[Supplied material — start]
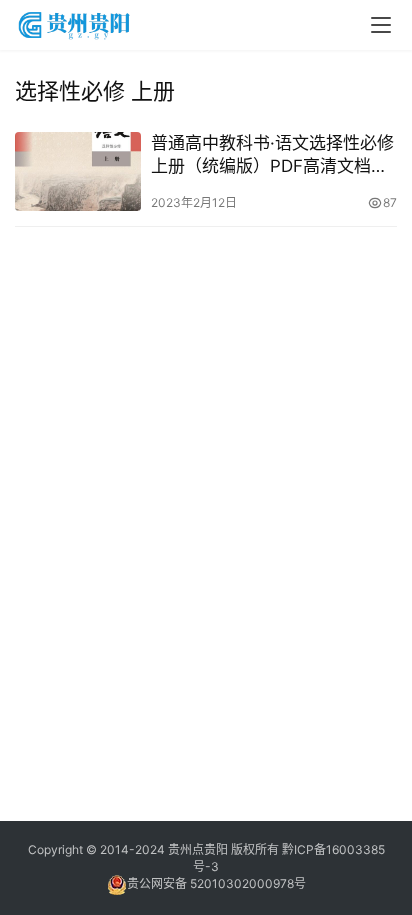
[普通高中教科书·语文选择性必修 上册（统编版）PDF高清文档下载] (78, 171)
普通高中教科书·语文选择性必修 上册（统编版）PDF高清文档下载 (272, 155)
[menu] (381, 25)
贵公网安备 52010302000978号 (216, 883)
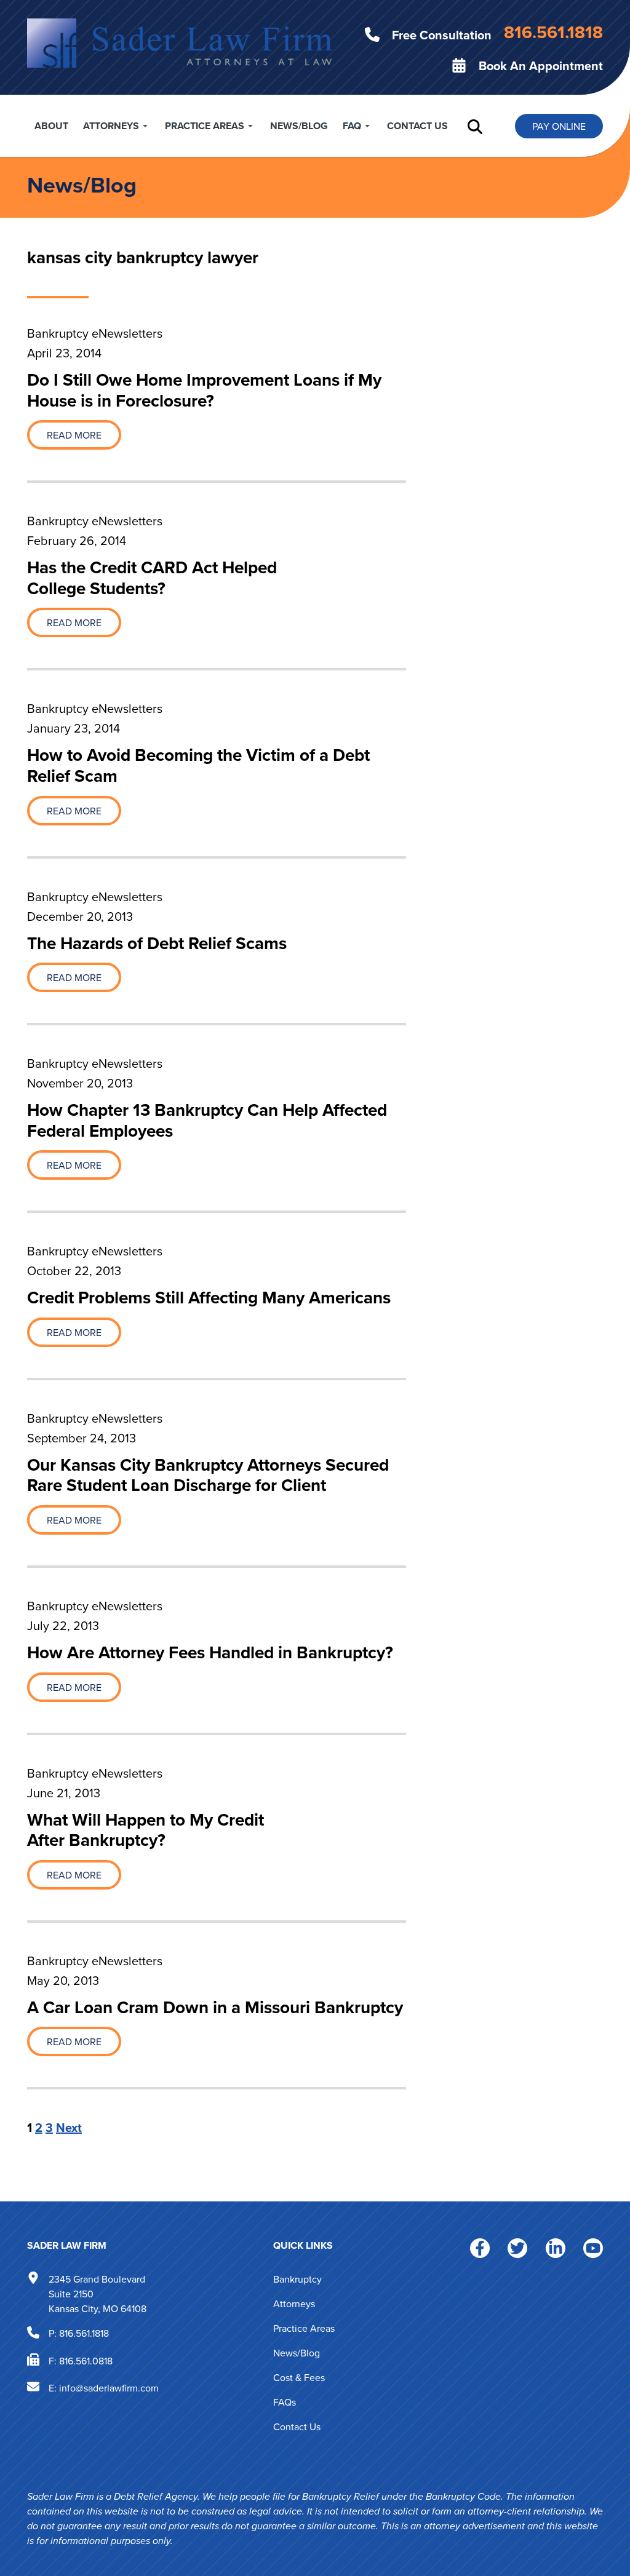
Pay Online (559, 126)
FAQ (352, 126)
[Supplied material — finish]
[Supplied material — start]
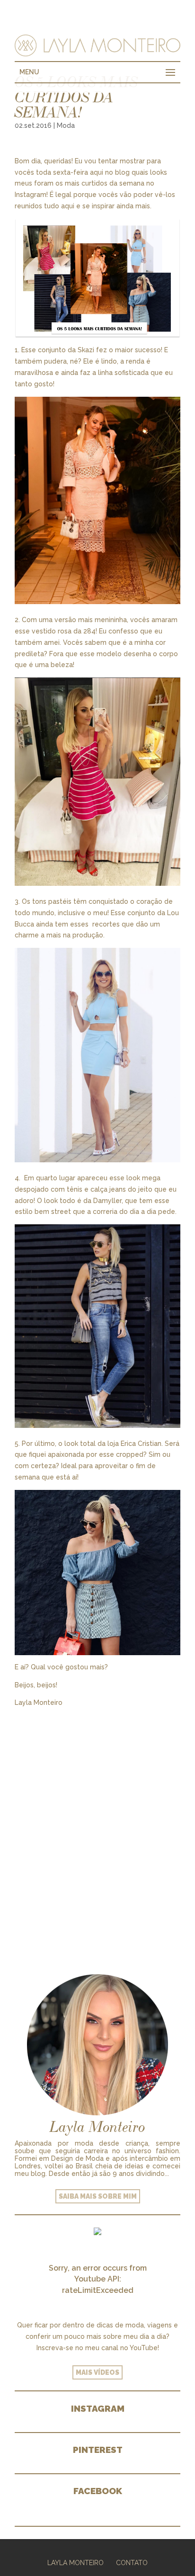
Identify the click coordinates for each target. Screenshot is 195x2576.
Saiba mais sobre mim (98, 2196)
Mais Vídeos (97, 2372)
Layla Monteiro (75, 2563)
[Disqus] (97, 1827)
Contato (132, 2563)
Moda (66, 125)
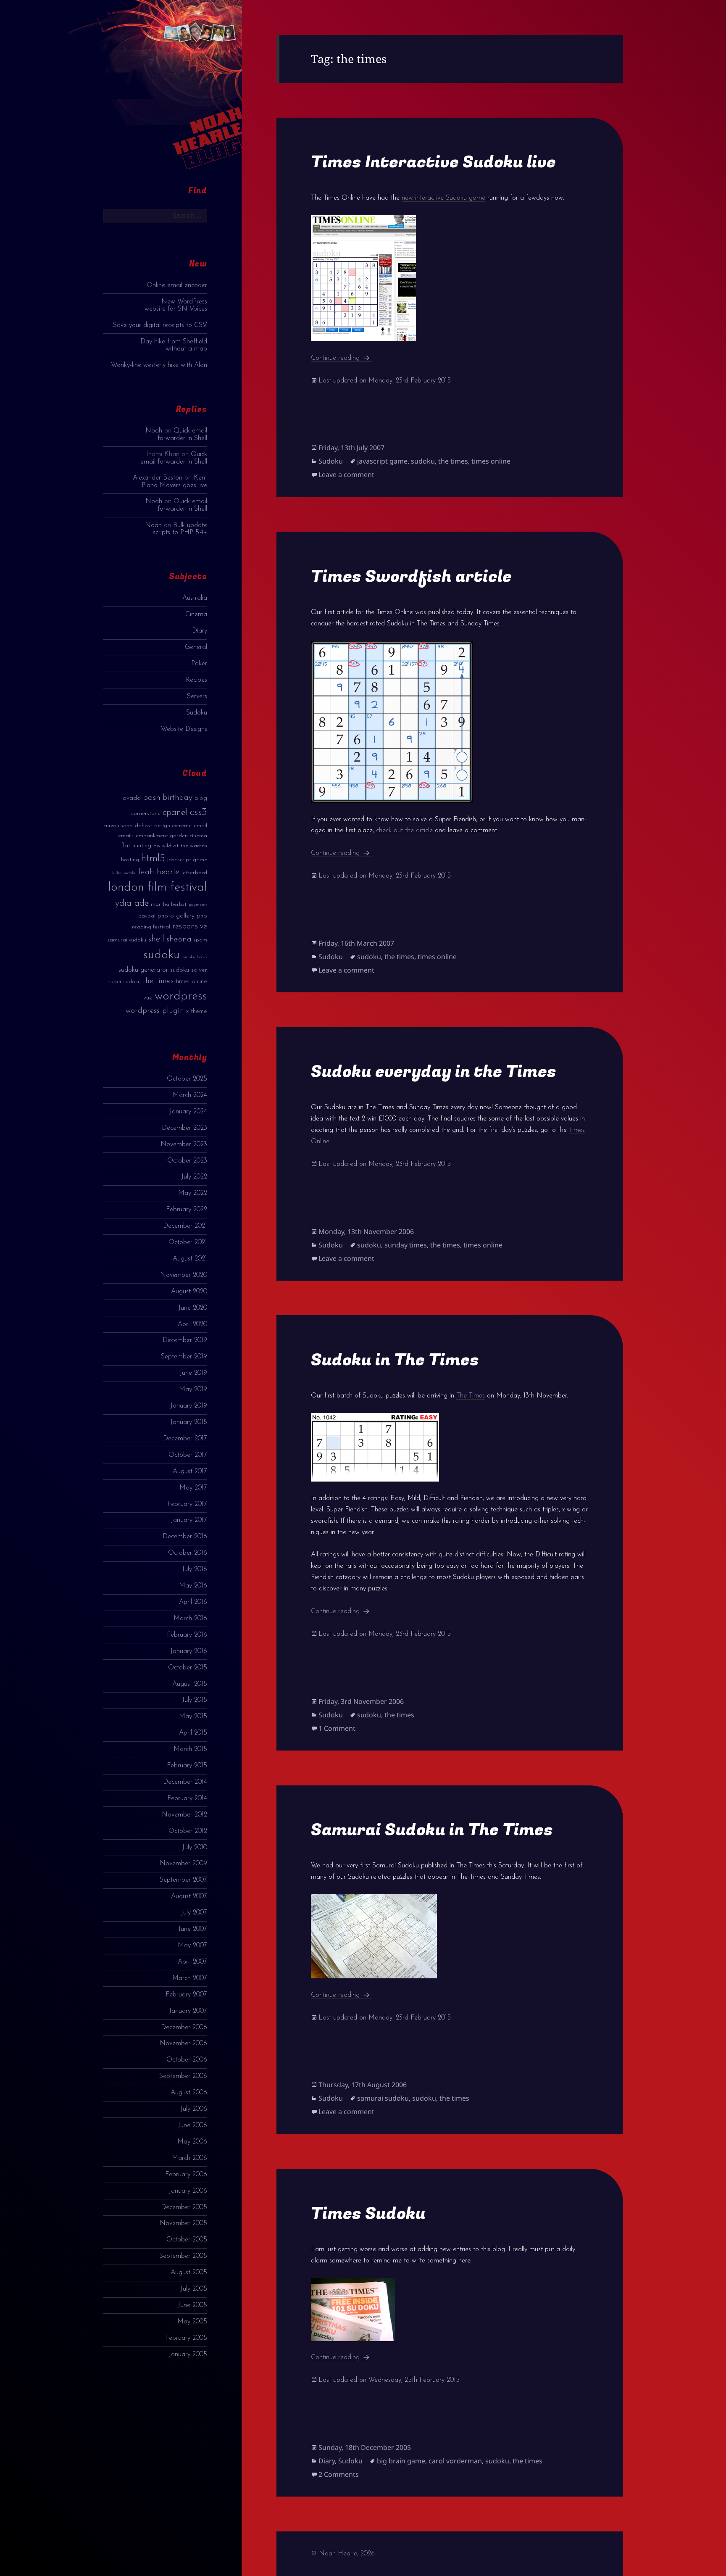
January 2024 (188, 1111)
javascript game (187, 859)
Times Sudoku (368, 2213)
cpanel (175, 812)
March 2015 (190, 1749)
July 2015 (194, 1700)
[Supplied material — finish]
[Exercise aim]
Line count for the word "语文选择性必修": give the number of lines in the entries above that contain it, and nothing more.

[Expected answer]
2